TEKSTFRAGMENT →
Mondelinge vraag aan minister Verlinden: afhandelcentrum transmigranten in Zeebrugge

Door Yoleen Van Camp op 28 december 2020, over deze onderwerpen: Asiel en migratie

Blijkbaar heeft u plannen om een afhandelingscentrum voor transmigranten op te richten in Zeebrugge. Echter, ook Blankenberge en Knokke-Heist dragen de gevolgen van de transmigratieproblematiek. Een afhandelcentrum in Zeebrugge is geen oplossing als ze daarna niet naar een gesloten centrum gaan en/of elders dan in Brugge worden vrijgesteld.

Mijn vragen zijn dan ook:

  1. Wie zal dan van dit centrum kunnen gebruik maken? Ook de omliggende politiezones?
  2. Wat zal er gebeuren bij vrijstelling van de transitmigranten? Hoe zal u voorkomen dat ze in Brugge of omgeving worden vrijgesteld en zo onmiddellijk een nieuwe poging tot inklimming zullen ondernemen?

OPDRACHT → Schrijf het stuk van de mondelinge vraag over, van "Blijkbaar heeft u" tot en met "inklimming zullen ondernemen?", en vervang daarbij "Blankenberge" door "De Haan". De gegevens doen hier niet ter zake.

GEGEVENSFRAGMENT →
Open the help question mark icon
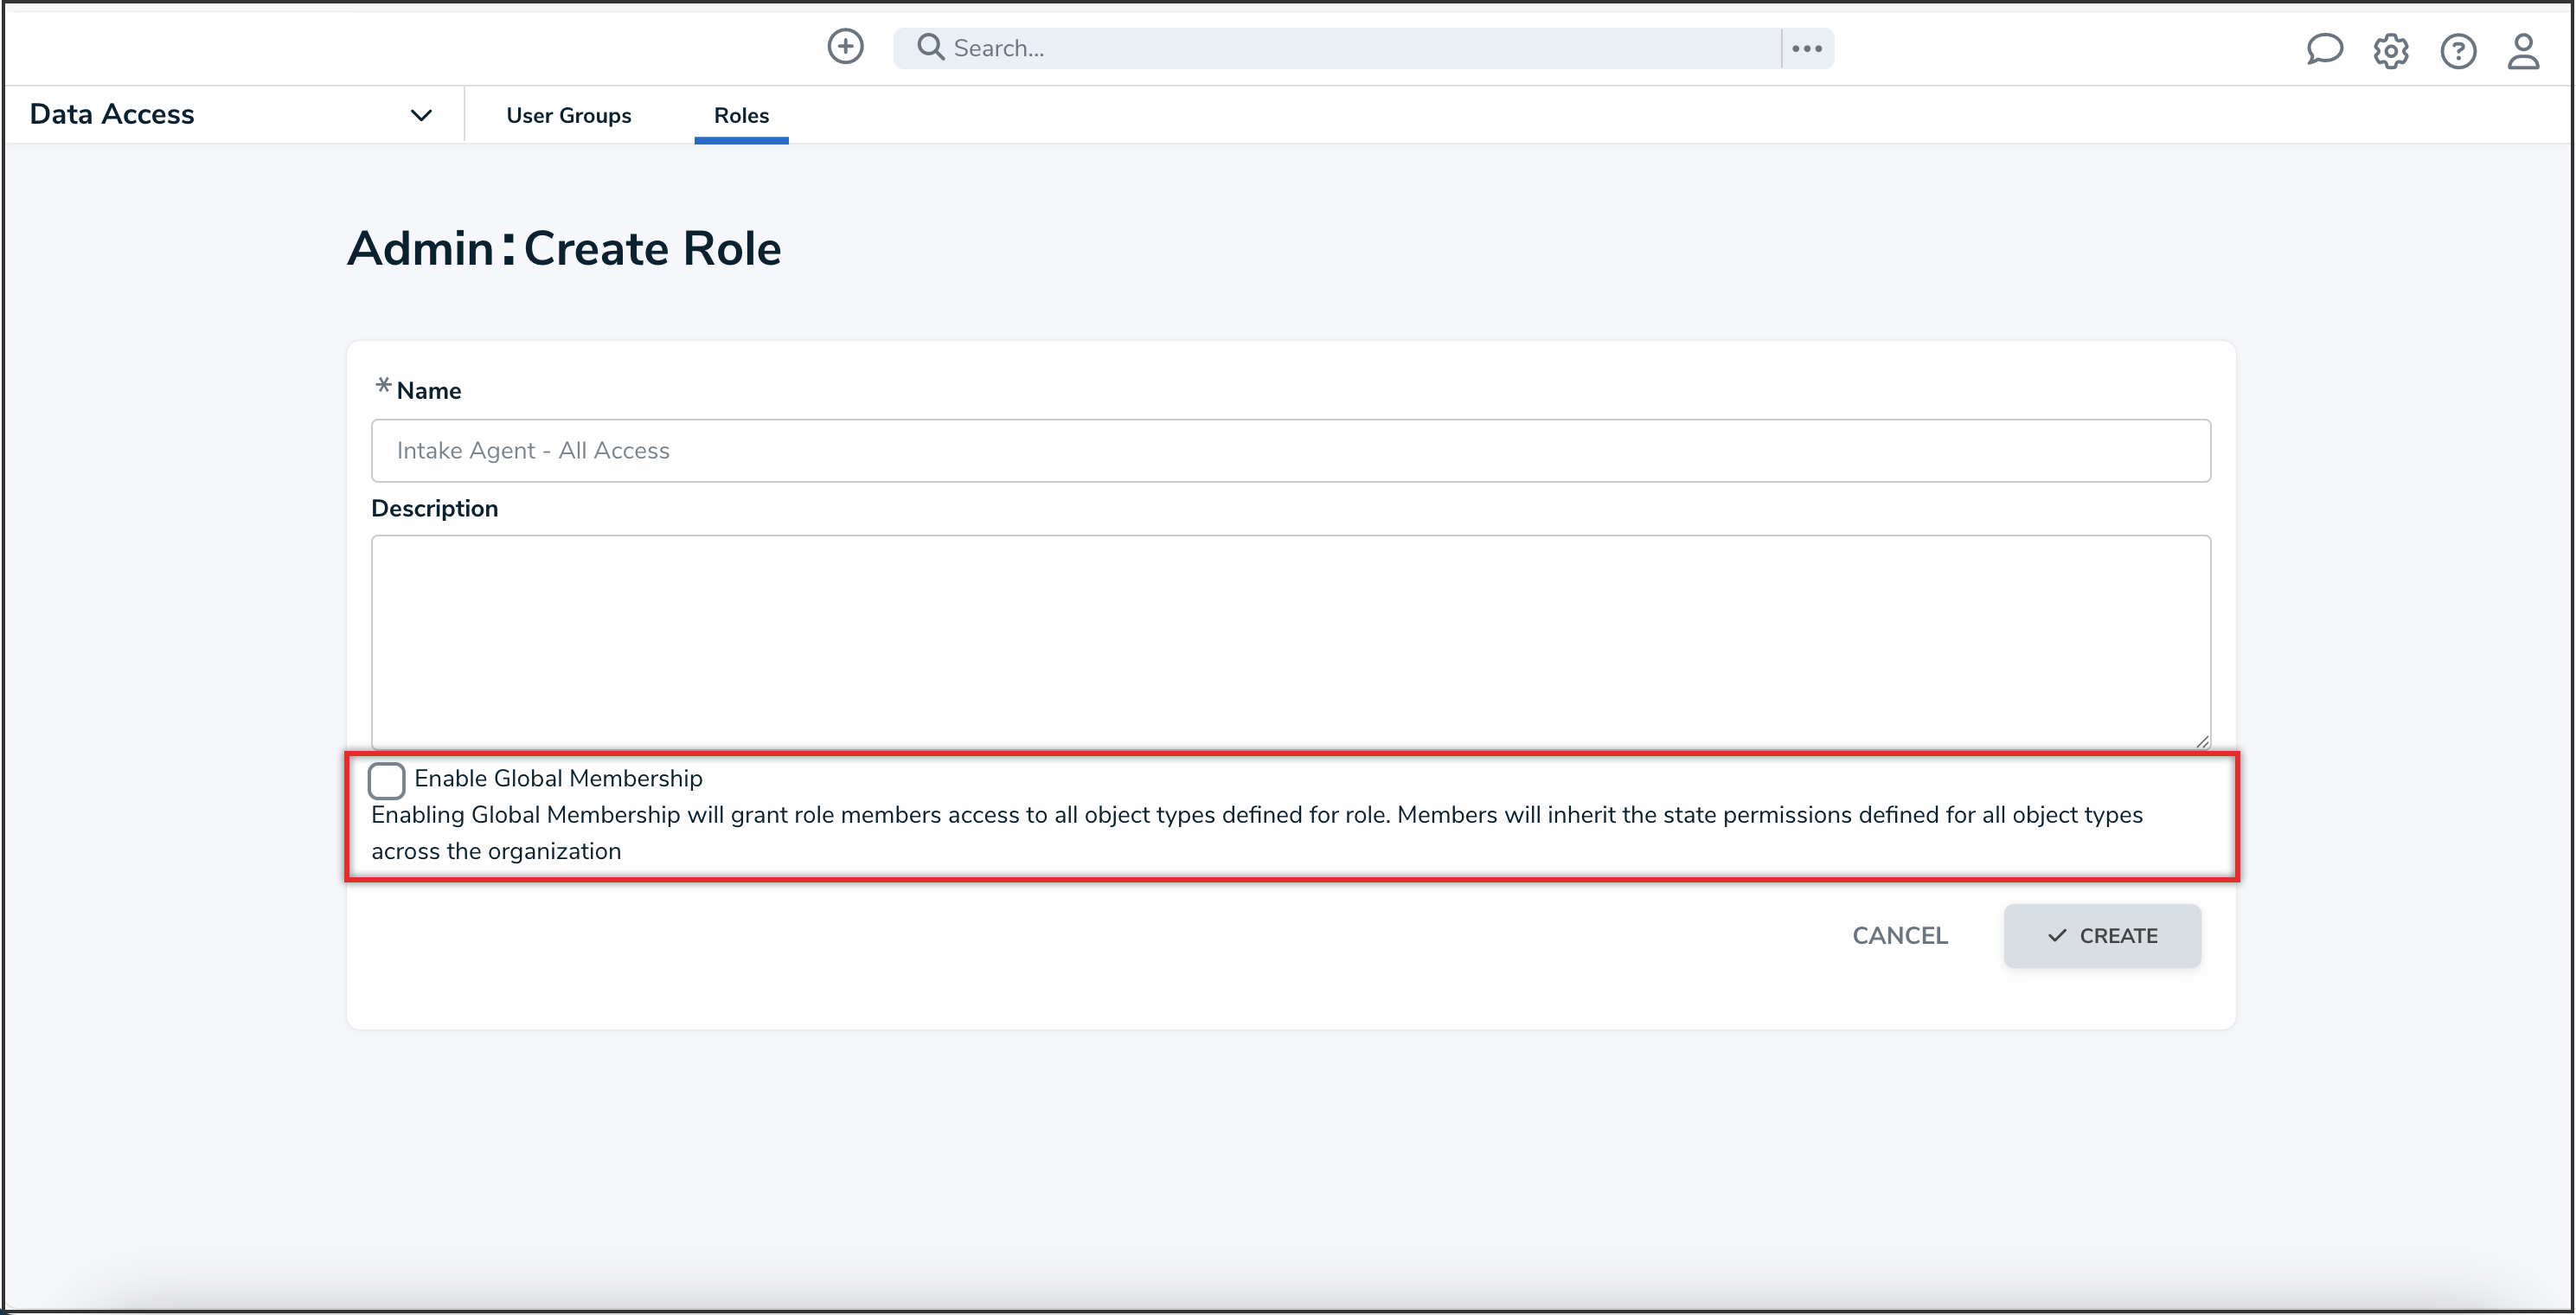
...
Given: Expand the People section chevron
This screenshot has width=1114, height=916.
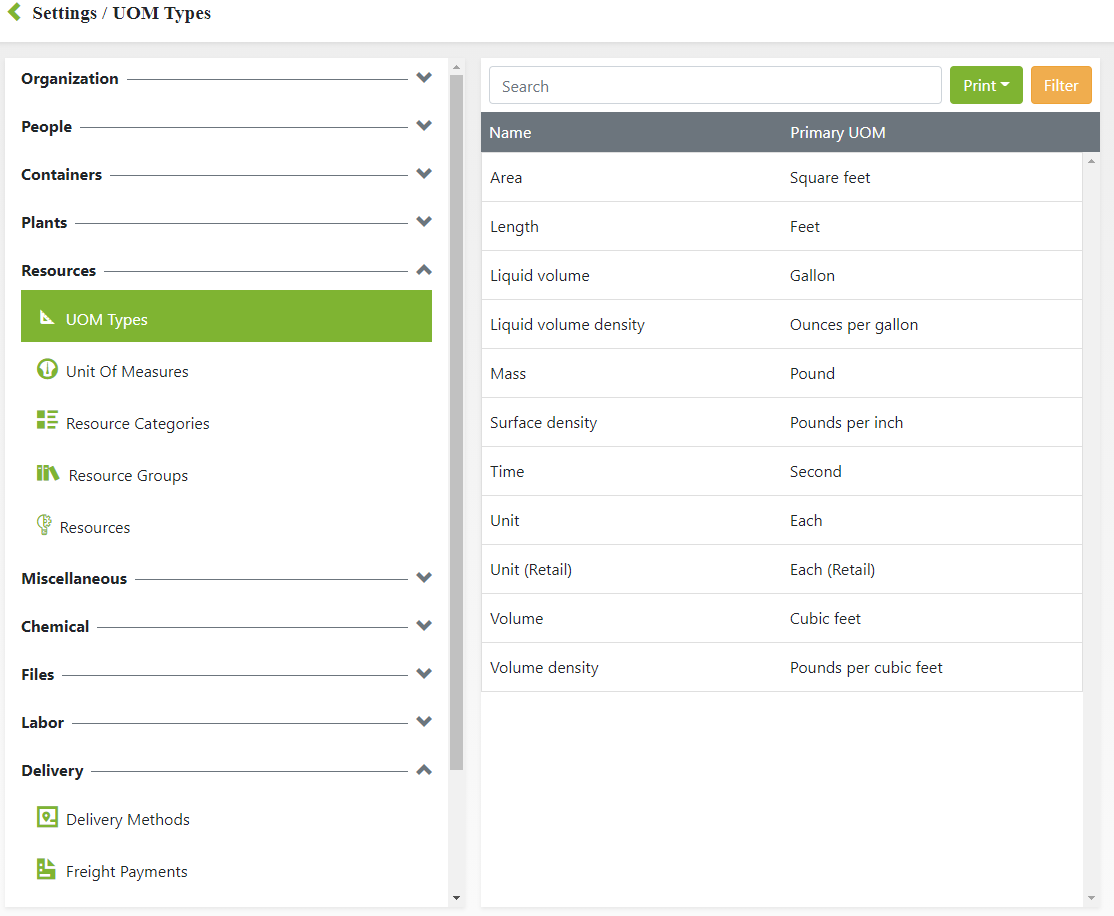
---
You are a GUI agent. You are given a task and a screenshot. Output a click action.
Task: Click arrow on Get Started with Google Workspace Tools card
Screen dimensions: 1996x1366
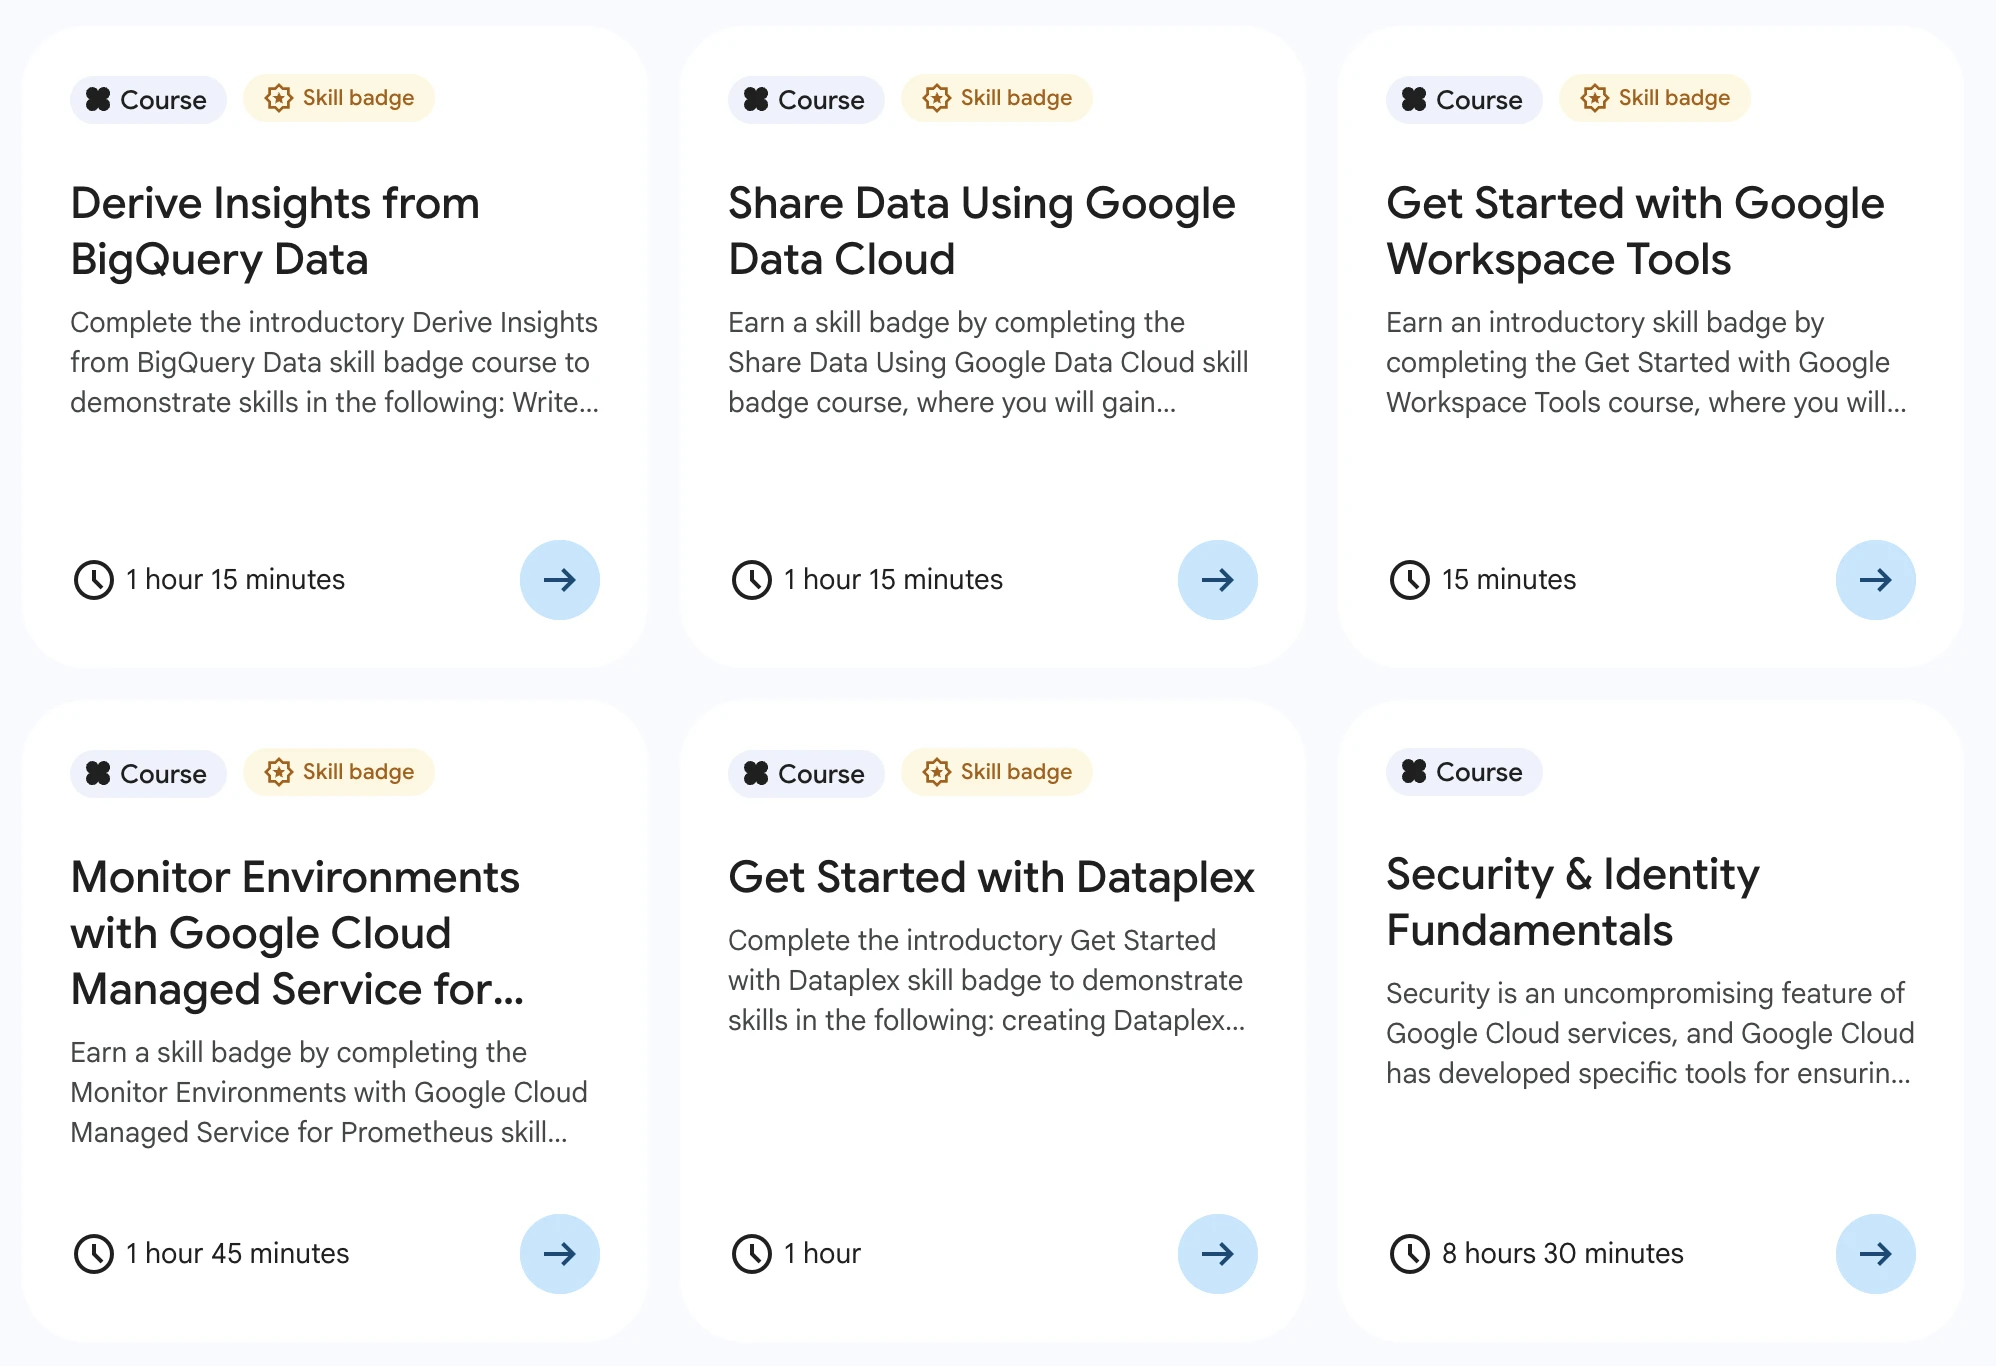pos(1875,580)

ANTWOORD →
Blijkbaar heeft u plannen om een afhandelingscentrum voor transmigranten op te richten in Zeebrugge. Echter, ook De Haan en Knokke-Heist dragen de gevolgen van de transmigratieproblematiek. Een afhandelcentrum in Zeebrugge is geen oplossing als ze daarna niet naar een gesloten centrum gaan en/of elders dan in Brugge worden vrijgesteld.

Mijn vragen zijn dan ook:

  1. Wie zal dan van dit centrum kunnen gebruik maken? Ook de omliggende politiezones?
  2. Wat zal er gebeuren bij vrijstelling van de transitmigranten? Hoe zal u voorkomen dat ze in Brugge of omgeving worden vrijgesteld en zo onmiddellijk een nieuwe poging tot inklimming zullen ondernemen?